Snap extended the sale of its Spectacles into Europe this month, but already the company is working on a second version of the video-recording glasses which could be quite radical, according to a source with knowledge of the plans.
The first set of Spectacles went on sale last year and are priced at $129.99. They allow their owner to take photos and videos which can then be posted to the Snapchat service. The idea is to give users a way to create and share different types of content.
The second-generation project is closely guarded inside the company — to the point that few of Snap’s 1,800 staff are aware of the product’s details or when it will ship, another source told TechCrunch. What we do understand, however, that the next version is billed as being “quite different” to the first gen glasses, although it isn’t clear at this point exactly what that entails.
It seems increasingly likely that Spectacles II will ship with augmented reality features built in. A major clue came last month when a Snap patent application for AR glasses wasdiscovered by Mashable. The filing, dated November 2015, details how Snap plans to use a dual-glass arrangement to sense a user’s location and then beam digital content into the space around them.
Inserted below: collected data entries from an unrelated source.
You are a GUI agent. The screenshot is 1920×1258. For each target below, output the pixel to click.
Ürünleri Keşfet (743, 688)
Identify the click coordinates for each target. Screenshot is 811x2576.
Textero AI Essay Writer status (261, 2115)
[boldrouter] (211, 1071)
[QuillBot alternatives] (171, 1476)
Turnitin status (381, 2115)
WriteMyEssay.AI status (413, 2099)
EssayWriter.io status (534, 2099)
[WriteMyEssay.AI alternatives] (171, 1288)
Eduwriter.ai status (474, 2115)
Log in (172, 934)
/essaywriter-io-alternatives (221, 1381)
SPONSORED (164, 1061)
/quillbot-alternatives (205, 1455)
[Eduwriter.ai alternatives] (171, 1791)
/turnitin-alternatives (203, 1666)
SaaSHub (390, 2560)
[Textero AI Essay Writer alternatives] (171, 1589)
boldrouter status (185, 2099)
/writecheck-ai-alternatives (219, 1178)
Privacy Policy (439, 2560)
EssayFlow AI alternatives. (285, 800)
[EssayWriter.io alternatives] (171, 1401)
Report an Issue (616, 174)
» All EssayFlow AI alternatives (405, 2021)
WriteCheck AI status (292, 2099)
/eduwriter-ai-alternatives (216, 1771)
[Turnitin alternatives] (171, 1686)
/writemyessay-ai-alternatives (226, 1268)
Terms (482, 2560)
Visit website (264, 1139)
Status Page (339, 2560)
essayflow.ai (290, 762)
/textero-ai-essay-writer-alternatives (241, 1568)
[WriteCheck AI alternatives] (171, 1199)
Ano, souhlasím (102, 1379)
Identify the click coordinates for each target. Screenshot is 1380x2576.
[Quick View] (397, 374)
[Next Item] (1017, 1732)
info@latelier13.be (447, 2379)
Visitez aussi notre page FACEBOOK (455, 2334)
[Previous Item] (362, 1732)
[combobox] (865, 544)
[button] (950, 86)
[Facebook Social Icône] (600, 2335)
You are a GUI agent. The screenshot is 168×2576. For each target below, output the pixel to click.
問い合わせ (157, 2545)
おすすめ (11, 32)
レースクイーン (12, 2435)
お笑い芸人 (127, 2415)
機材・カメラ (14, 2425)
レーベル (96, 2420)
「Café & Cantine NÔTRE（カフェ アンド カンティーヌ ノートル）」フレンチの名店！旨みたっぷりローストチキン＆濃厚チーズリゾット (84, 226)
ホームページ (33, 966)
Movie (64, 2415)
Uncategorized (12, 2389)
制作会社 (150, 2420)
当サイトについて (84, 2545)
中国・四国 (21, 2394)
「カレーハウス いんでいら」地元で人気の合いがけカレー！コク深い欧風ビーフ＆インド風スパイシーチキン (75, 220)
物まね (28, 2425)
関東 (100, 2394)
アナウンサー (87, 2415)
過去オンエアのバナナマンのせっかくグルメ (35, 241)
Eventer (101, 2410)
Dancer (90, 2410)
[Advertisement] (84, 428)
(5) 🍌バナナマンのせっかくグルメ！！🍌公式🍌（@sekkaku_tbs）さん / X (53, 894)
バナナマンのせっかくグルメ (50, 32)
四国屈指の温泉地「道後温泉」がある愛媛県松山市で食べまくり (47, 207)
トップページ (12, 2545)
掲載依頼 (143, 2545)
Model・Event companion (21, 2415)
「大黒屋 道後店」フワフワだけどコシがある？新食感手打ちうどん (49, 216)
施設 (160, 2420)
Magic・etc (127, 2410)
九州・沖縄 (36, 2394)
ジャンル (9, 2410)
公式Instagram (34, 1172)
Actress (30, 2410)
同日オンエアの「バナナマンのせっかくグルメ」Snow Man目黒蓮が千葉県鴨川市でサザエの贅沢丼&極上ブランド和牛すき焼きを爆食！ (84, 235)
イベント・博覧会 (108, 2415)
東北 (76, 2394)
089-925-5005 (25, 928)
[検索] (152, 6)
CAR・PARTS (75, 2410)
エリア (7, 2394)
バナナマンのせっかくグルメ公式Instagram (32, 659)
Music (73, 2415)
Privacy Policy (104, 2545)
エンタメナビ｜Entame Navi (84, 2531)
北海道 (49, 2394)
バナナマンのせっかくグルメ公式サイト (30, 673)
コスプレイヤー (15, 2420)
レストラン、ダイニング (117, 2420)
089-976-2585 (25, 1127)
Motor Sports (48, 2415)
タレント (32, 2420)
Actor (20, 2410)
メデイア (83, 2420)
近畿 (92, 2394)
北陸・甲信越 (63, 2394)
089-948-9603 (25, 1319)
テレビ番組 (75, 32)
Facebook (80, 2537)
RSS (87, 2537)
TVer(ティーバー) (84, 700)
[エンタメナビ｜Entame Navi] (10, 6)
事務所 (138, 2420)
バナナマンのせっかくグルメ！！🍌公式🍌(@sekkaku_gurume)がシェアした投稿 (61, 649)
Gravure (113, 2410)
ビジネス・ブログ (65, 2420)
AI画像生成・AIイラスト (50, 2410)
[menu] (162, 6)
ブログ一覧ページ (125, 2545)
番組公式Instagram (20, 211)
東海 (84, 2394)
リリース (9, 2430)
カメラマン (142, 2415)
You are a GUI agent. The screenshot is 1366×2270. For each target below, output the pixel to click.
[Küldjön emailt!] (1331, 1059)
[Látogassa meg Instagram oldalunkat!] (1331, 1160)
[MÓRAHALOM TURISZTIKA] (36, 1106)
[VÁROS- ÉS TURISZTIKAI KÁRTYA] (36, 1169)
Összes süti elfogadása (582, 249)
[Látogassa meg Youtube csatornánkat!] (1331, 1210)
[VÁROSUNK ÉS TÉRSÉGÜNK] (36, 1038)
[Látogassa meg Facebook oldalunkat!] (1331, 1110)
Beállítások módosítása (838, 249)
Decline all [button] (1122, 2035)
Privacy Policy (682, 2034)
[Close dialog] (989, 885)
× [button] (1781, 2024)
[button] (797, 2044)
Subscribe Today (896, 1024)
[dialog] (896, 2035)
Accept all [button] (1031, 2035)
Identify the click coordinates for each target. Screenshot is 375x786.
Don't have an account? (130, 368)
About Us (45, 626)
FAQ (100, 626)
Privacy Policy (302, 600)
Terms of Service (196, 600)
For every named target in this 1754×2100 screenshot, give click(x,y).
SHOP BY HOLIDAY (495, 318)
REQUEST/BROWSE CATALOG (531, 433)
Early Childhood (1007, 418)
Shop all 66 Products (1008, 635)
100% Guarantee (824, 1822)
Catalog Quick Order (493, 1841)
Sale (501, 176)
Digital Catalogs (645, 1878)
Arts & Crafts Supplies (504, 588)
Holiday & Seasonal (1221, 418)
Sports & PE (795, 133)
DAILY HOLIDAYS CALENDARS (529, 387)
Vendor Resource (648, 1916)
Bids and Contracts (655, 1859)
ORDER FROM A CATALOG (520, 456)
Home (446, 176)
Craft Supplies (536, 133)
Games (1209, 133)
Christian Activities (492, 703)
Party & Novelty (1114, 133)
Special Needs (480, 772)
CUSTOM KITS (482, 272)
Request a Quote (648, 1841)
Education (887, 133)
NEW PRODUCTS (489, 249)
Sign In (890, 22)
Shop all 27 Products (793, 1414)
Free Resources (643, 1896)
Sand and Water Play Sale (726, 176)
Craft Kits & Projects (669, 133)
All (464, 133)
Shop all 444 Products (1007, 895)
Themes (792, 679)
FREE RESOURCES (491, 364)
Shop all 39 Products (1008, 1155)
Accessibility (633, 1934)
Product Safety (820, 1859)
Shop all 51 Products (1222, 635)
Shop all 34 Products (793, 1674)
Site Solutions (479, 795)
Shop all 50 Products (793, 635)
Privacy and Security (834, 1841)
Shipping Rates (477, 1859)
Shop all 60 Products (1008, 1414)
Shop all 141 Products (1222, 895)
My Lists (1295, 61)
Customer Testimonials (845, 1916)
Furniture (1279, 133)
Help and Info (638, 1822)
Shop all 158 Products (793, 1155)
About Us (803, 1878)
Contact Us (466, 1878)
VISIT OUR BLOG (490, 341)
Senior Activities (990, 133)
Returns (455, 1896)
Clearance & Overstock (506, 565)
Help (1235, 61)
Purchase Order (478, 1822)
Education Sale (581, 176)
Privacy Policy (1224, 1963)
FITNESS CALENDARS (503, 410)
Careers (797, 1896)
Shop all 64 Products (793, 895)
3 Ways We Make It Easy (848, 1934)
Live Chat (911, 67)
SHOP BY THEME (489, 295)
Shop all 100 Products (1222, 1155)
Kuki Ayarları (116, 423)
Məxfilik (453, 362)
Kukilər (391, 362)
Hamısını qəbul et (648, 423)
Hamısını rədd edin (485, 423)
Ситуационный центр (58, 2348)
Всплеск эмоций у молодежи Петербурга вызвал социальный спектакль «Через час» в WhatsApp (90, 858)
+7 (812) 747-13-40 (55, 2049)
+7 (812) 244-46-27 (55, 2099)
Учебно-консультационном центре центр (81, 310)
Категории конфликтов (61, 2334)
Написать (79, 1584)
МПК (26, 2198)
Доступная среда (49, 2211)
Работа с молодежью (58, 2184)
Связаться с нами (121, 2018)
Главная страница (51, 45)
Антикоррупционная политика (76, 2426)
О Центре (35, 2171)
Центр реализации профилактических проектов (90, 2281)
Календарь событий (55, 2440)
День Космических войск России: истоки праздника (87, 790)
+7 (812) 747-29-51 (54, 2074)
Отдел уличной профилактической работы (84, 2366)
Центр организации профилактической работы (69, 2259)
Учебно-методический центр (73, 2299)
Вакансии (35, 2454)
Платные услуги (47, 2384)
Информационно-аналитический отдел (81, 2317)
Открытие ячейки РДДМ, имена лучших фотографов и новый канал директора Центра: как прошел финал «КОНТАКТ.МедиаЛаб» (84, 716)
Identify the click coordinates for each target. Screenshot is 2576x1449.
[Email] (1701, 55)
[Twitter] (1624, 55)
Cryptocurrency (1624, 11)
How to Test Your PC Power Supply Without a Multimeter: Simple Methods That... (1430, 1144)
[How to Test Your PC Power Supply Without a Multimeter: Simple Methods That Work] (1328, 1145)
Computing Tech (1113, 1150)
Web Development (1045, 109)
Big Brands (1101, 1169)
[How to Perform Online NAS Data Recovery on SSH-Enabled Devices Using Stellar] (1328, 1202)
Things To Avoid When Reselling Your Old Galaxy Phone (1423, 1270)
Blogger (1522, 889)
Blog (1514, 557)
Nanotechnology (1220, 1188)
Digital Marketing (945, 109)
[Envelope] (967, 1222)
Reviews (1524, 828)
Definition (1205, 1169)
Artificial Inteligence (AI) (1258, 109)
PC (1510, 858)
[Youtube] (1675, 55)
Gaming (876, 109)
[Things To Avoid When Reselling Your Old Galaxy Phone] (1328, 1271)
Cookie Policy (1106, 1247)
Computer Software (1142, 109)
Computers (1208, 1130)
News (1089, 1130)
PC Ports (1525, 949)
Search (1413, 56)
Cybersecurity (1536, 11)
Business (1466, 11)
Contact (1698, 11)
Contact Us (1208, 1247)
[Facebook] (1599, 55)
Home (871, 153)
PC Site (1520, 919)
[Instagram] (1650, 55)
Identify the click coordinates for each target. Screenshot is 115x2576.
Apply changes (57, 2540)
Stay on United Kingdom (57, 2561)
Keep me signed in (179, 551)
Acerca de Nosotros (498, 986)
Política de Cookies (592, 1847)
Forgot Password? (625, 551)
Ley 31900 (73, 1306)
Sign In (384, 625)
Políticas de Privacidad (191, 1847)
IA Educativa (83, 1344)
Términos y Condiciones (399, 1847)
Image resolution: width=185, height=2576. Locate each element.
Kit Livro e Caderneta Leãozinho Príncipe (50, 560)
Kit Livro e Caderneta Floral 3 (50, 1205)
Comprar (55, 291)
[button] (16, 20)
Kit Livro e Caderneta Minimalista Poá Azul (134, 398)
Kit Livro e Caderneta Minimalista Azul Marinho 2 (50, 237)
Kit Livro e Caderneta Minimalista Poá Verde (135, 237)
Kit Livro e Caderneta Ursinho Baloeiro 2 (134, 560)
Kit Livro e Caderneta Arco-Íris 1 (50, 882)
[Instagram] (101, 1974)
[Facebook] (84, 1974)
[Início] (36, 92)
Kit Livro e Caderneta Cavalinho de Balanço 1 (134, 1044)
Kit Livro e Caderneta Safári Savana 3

Snap’s app is already primed to support such a move. It recently rolled out an augmented reality feature — called World Lenses — in April which allows users to place digital objects around them. Unlike masks and filters, users can walk around the 3D objects which exist in their space when viewed through the Snapchat app for a limited time before disappearing.
Snap has long been linked with forays into different kinds of hardware beyond glasses, and that’s another reason why this filing is notable.
Despite this potential pipeline of differentiated hardware, our source suggested that, for now at least, Snap is working on releasing glasses as its follow-up to the original Spectacles.
Snap first began selling Spectacles last November via a single ‘Snapbot’ vending machine in its native Venice, California, and with precious little publicity. It expanded the Snapbots over the following months and made the glasses available to buy online in the U.S. in February.
While the device has captured the imagination of many, it hasn’t made a huge difference to Snap’s bottom line. The company hasn’t said how many it sold, but reading the tea leaves of its financials, we estimated that it shifted something in the region of 34,600 pairs in Q4 2016 and 63,800 pairs in the first quarter of 2017. That’s around $4.5 million and $8.3 million per quarter, respectively. Considering Snap’s business did $149.6 million in revenue in Q1 — with an overall loss of $2.2 billion — it isn’t all that much to shout about. Yet.